ASCIIMath creating images

Sunday, February 6, 2011

Voronoi Neighbors

For a current research project, I was considering the problem of finding the neighbors of some given quantization value, basically a method to figure out if two Voronoi regions share a border, where the quantizer is specified simply by the centroids. I wrote a quick and dirty script, but it doesn't work in all cases - the problem is actually quite difficult for vector quantizers.  However, I started without checking the literature, trying to come up with my own approach; now I know better! Below, my crack at the problem, followed by the better, faster and smarter method!

The initial approach
My approach is based on drawing a line between two centroids.  If I find a point on this line that does not get quantized to either of the centroids, I declare the two regions not neighbors.
In this figure, A and B are clearly neighbors, whereas C isn't.  Testing is done using a binary search: I sample the middle of the line, check if that point gets quantized to A or B - if to B, then pick the halfway point from the middle to A, keep going until either a non-A or B point is found or 10 iterations have been done.  Generally for most checks the algorithm stops at the first check (see A and C) only for the neighboring regions will all 10 iterations be computed.

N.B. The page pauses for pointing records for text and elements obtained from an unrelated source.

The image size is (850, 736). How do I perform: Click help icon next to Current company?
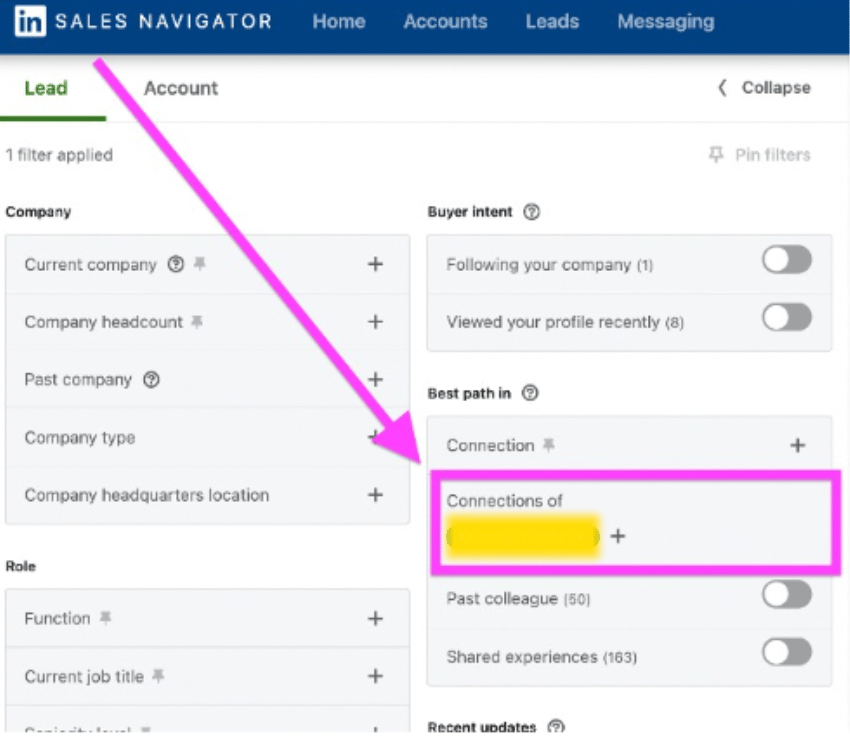[176, 265]
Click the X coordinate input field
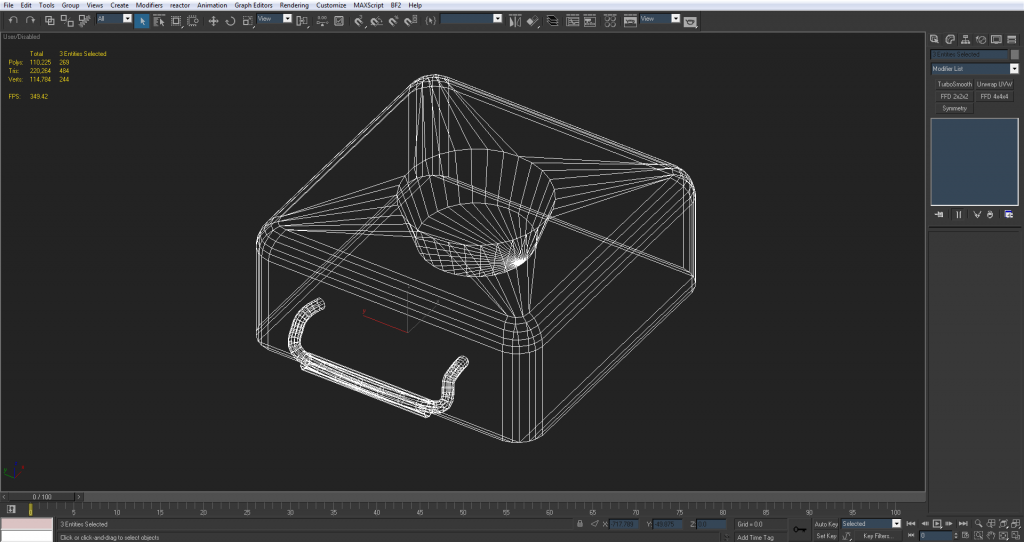1024x542 pixels. click(x=624, y=523)

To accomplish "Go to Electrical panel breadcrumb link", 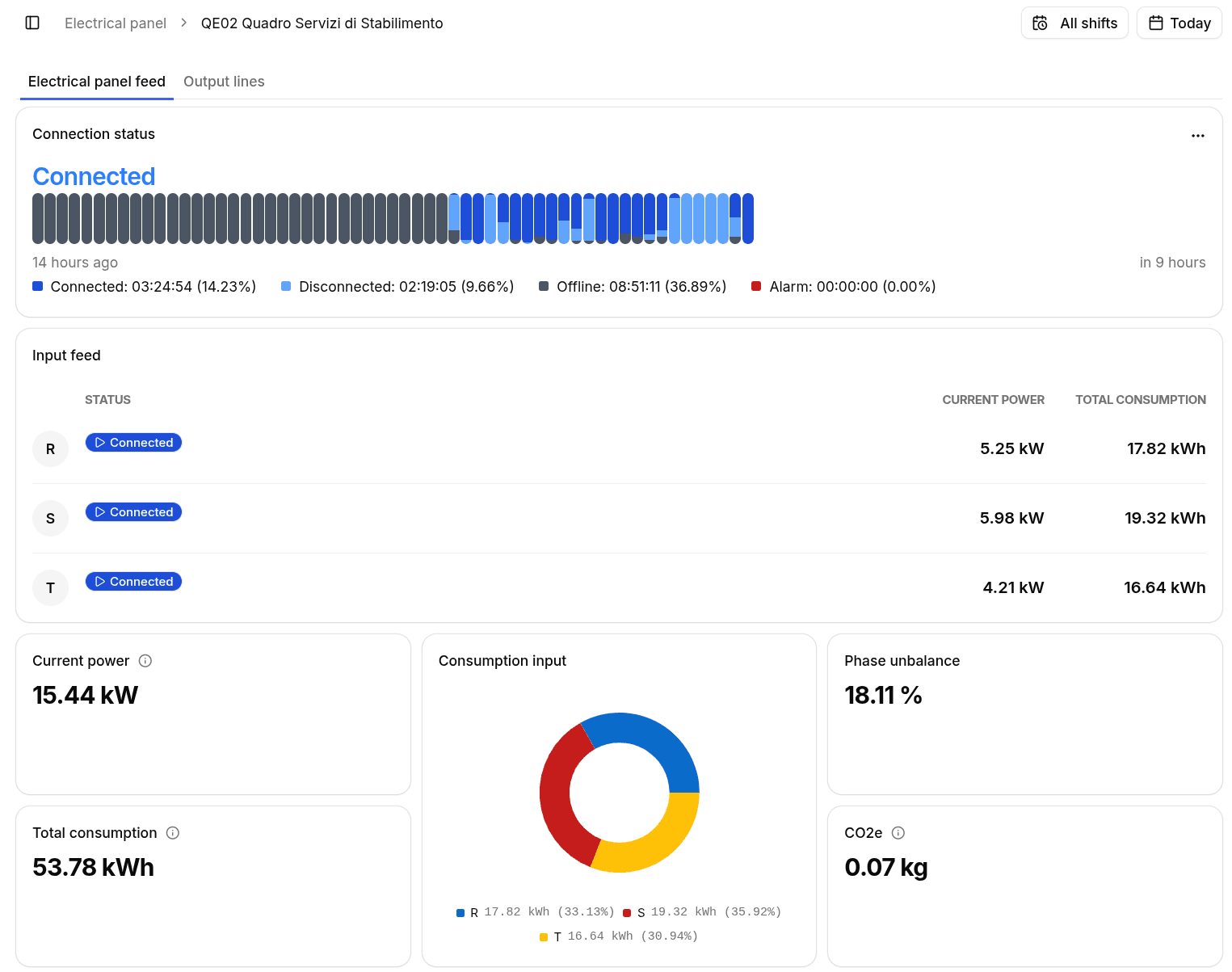I will pos(116,23).
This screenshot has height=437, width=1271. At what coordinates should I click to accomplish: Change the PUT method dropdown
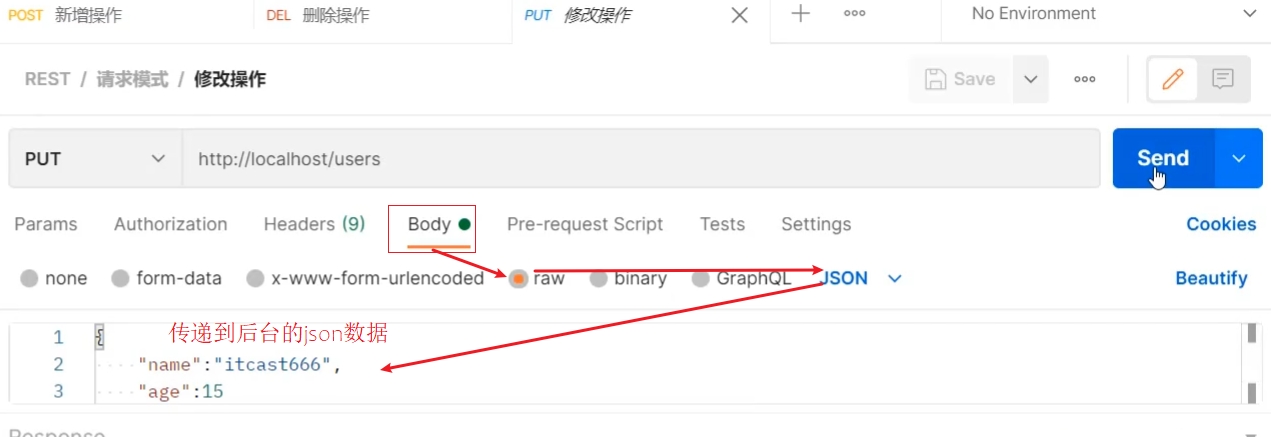click(95, 158)
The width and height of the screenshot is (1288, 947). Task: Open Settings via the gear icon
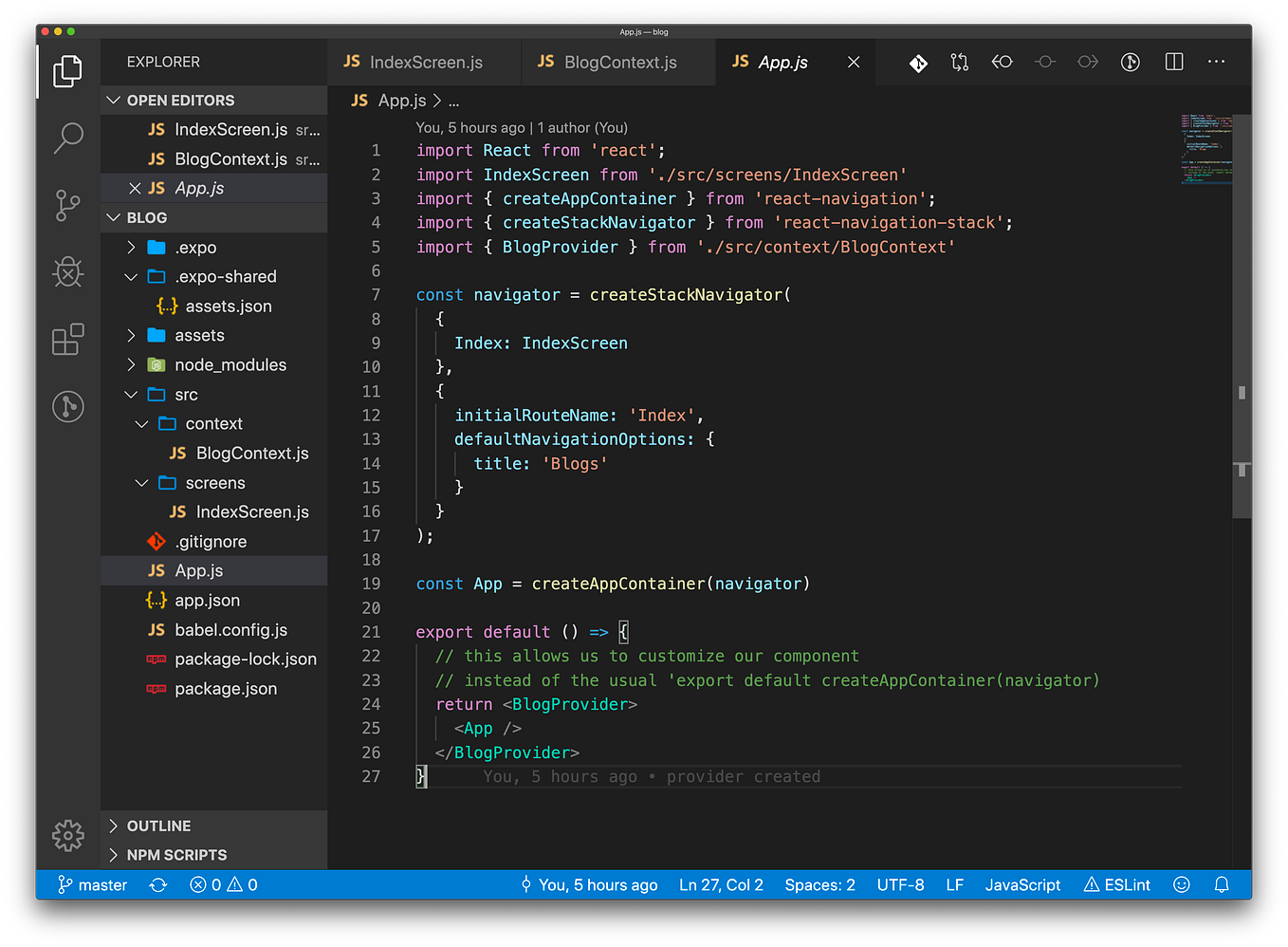pyautogui.click(x=67, y=835)
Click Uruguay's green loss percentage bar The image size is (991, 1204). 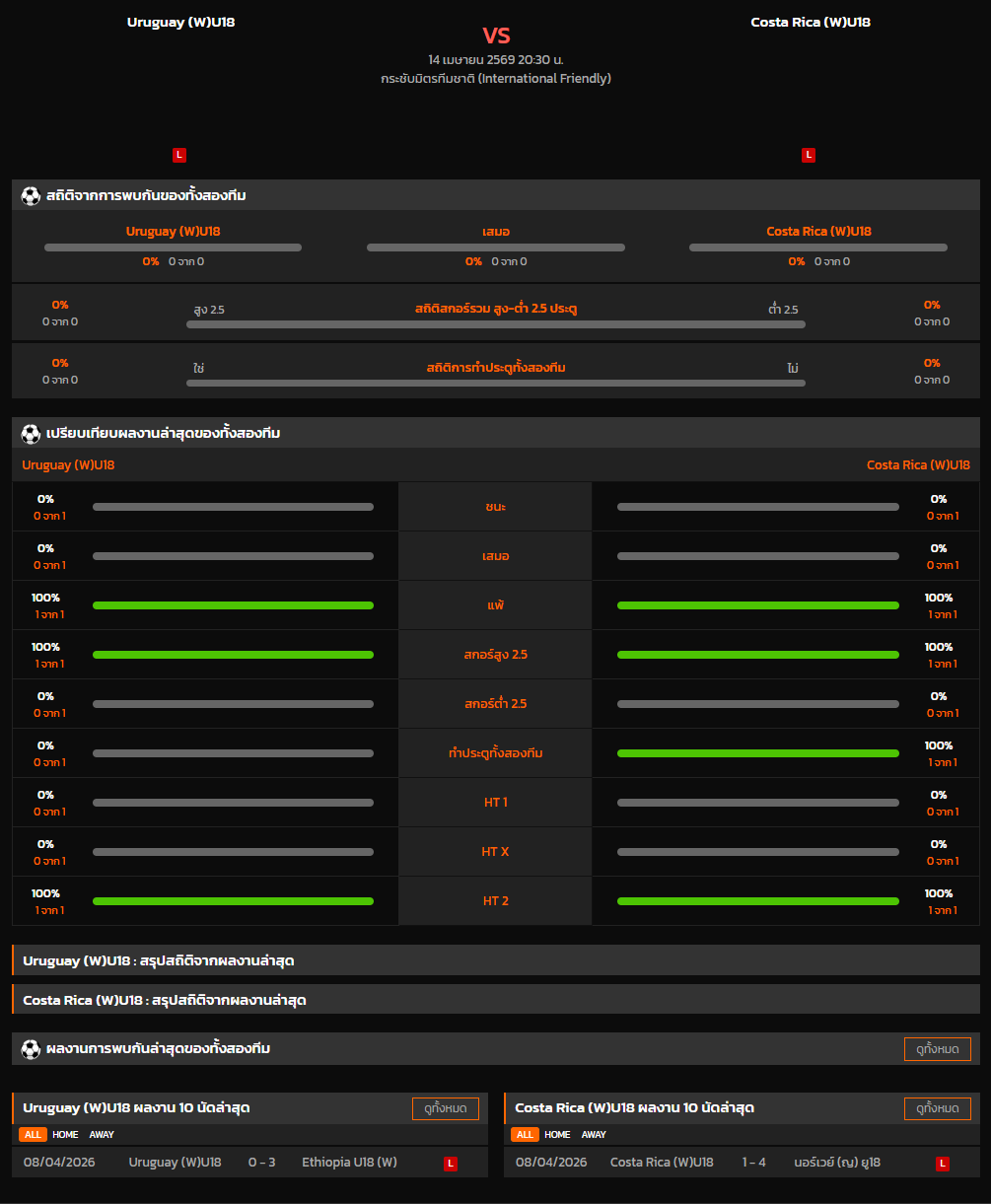tap(233, 605)
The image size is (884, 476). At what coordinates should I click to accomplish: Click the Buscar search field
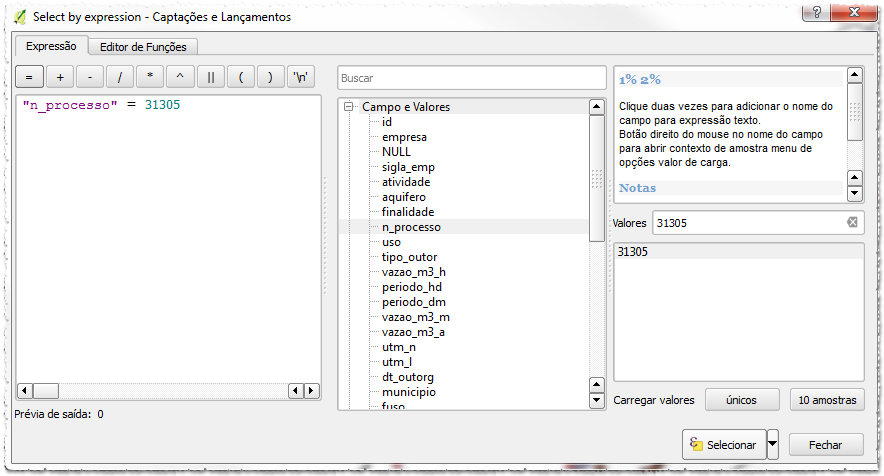pyautogui.click(x=471, y=78)
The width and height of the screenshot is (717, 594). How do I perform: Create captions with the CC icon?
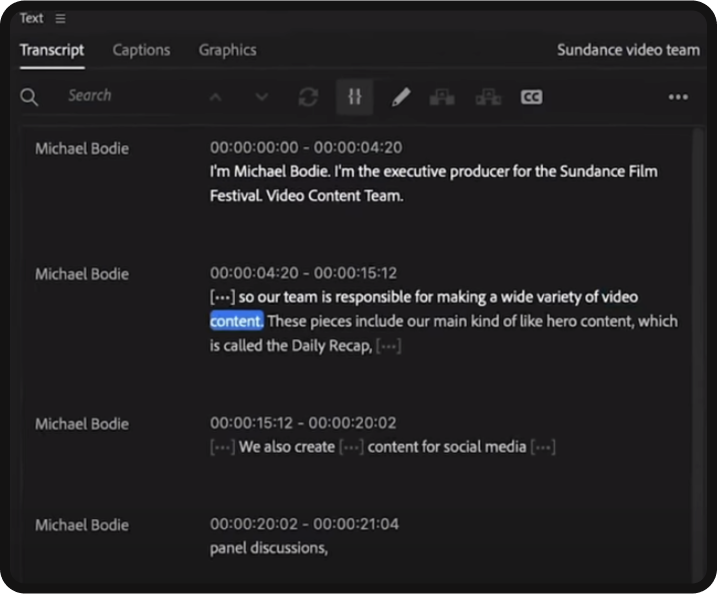(x=531, y=97)
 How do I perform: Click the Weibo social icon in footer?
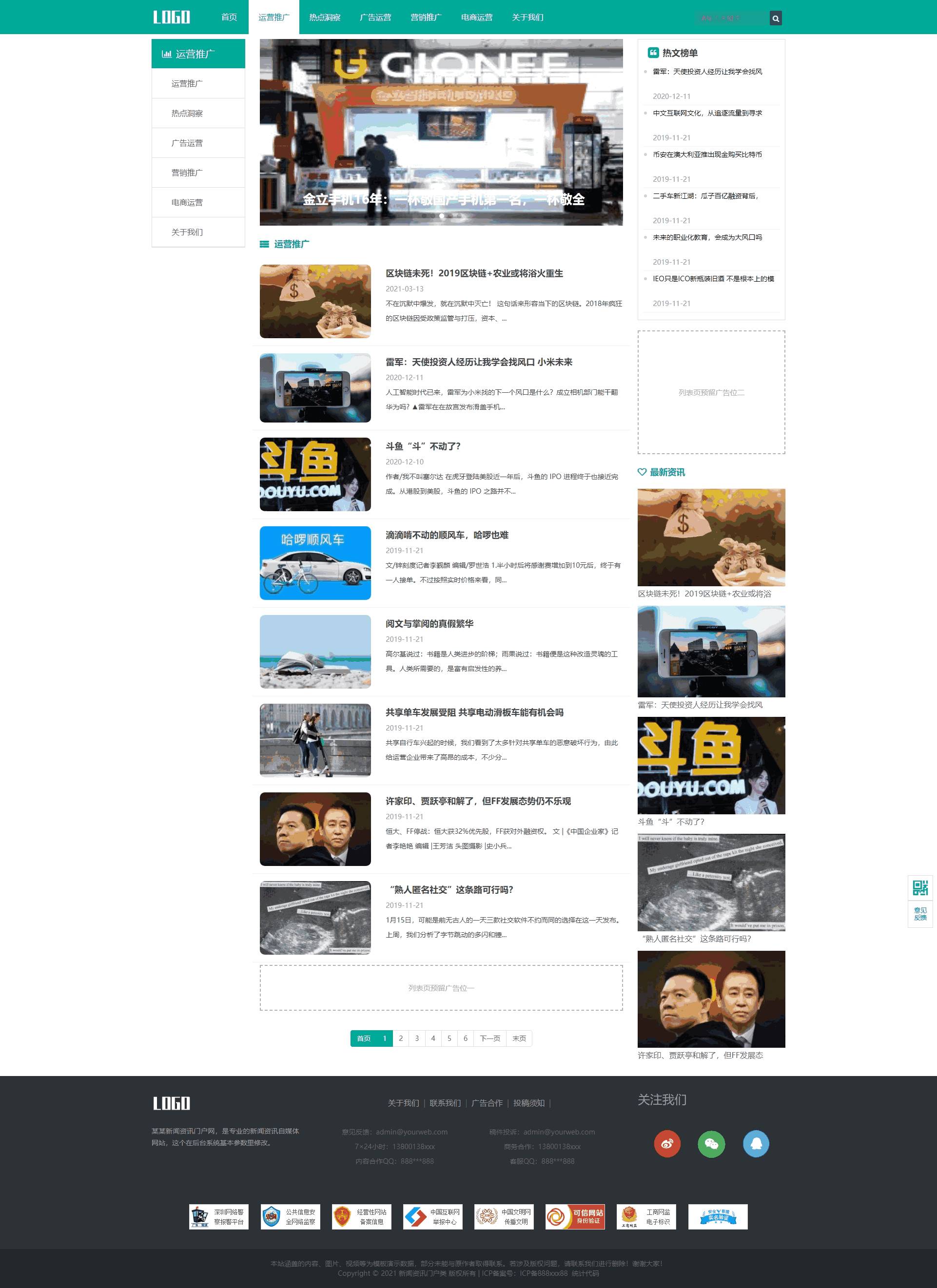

Problem is, this doesn't work very well.  Let's remove D:

Clearly, C now is a neighbor of A, but the straight line is not where the boundary between A and C is located.  So much for that...

The proper way
I found the correct way of solving this problem by looking at how Voronoi diagrams are drawn by MATLAB: using Delaunay triangulation.  Then using MATLAB functions, the lists of neighbors for the centroids can be found by calling delaunay, then TriRep, then the edges method on the resulting structure.  Here is some sample code:


% create a quantizer
V = zeros(2,8);
V(:,1) = [ 0 0 ];
for n=2:8
   V(:,n) = [ sin(2*pi*(n-1)/8) cos(2*pi*(n-1)/8) ];
end
figure;
voronoi(V(1,:),V(2,:));
tri = delaunay(V(1,:),V(2,:));
tr = TriRep(tri,V(1,:)',V(2,:)');


The resulting edges array can now be examined and turned into a list of neighbors for each centroid.  This should scale to higher dimensions, but won't work for 1-D - but there, the neighboring quantizer region problem is trivial anyways.  (Note, I have the Signal Processing Toolbox, so I'm not sure all those functions are in default MATLAB.)

So while my initial quick bit of code didn't work, it did cause me to think about the problem a bit more deeply and I learned a bit about computational geometry.